As the days grow longer, the lawn grows taller, but no more than one third of the height of the grass blade should be removed when mowing. If more is removed, grass will have a harder time during the hot months. Experts claim that keeping grass fairly tall is a good idea, for tall grass shades out weeds, has deeper roots and can better tolerate stretches of drought.
After mowing, don’t throw out the grass clippings but layer them over the grass for mulch. This keeps the grass cool during the hottest part of the day and helps the soil retain water. When it comes to watering, it is good to water the lawn infrequently but deeply. Frequent, shallow watering encourages the grass to have shallow roots, which is not ideal.
Spring is the best time to fertilize the lawn. It shouldn’t be fertilized during the summer because the heat makes the fertilizer burn the grass. Even if the fertilizer stimulates new growth, the heat of the summer can stress progress. Some lawns actually go dormant in the summer, and if they do, they shouldn’t be fertilized until fall. Experts recommend organic over chemical fertilizers. Organics work gently and slowly and are more eco-friendly.

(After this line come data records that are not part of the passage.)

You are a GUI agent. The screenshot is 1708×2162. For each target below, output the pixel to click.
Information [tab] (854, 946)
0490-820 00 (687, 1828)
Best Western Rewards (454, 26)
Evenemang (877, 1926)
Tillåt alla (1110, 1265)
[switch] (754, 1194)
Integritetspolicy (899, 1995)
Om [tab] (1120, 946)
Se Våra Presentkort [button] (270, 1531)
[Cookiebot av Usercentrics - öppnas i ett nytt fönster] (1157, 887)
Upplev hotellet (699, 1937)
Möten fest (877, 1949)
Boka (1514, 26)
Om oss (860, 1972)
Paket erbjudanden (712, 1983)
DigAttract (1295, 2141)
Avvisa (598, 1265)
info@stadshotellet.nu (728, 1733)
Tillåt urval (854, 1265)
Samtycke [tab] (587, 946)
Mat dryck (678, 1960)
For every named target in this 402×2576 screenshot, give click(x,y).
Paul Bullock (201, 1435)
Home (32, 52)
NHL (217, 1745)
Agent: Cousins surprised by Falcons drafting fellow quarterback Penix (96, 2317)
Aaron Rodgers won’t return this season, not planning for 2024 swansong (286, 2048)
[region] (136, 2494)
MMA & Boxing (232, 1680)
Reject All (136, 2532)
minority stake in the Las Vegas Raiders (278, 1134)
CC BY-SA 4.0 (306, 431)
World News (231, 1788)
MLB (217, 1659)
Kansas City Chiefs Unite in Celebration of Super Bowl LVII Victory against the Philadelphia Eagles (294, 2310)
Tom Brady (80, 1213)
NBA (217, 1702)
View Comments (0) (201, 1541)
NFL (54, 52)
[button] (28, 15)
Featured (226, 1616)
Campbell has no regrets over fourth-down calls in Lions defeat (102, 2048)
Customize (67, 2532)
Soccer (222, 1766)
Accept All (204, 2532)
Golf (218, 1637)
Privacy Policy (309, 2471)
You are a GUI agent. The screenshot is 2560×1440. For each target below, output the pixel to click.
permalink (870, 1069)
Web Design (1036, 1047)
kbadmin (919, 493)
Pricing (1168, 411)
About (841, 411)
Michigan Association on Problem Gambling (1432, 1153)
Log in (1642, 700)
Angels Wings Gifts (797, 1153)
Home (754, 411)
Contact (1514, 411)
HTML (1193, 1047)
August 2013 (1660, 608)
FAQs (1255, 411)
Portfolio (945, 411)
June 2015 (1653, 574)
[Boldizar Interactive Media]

The branches of fruit trees should be thinned out to allow fruit growth to expand. It may be time to cover fruit trees with netting to keep developing fruit from hungry birds and deer. In warmer climates, some herbs may be ready for harvest. Now is the time to gather and dry some for the winter and reseed the garden with more herbs to grow during the summer.
If the seeds of warm weather plants such as tomatoes and eggplants have germinated indoors, now is the time to plant them outside if they have a mature leaf or two. Cool weather plants such as lettuce, kale, and spinach have already been placed in the garden and may be ready for harvesting. These plants don’t mind a haircut. If they are cut down, they’ll grow back. The one caveat is they may need to have a shade cloth placed over them during the day to protect them from the heat. When these plants get too hot or get too much sun, they may bolt.
Read more: Summer Wreath Ideas To Brighten Up Your Home
Compost bins do not have to be fancy or expensive. All the gardener needs do is buy some turkey wire, curve it into a cylinder, and place it in some inconspicuous spot in the garden. Some who don’t want their compost bin seen might choose to put it behind a baffle or wattle fence.
A compost pile is a great way to recycle those deadheaded flowers, straw, dead leaves, and the grass clippings that the gardener didn’t leave on the lawn. Once started, the compost pile should be kept damp but not sopping wet and then turned now and then. The first usable compost should be ready in about two weeks, though some might take longer depending on pile composition.
Getting the garden ready for summer is a joyful task. In addition to providing moderate exercise, it gives the gardener the pleasure of knowing the warm weather will bring more flowers, fruits, herbs, and vegetables for family and friends to enjoy.
If caring for and maintaining a garden seems like an overwhelming task, look into starting a community garden in your area. The labor and the yield can both be shared.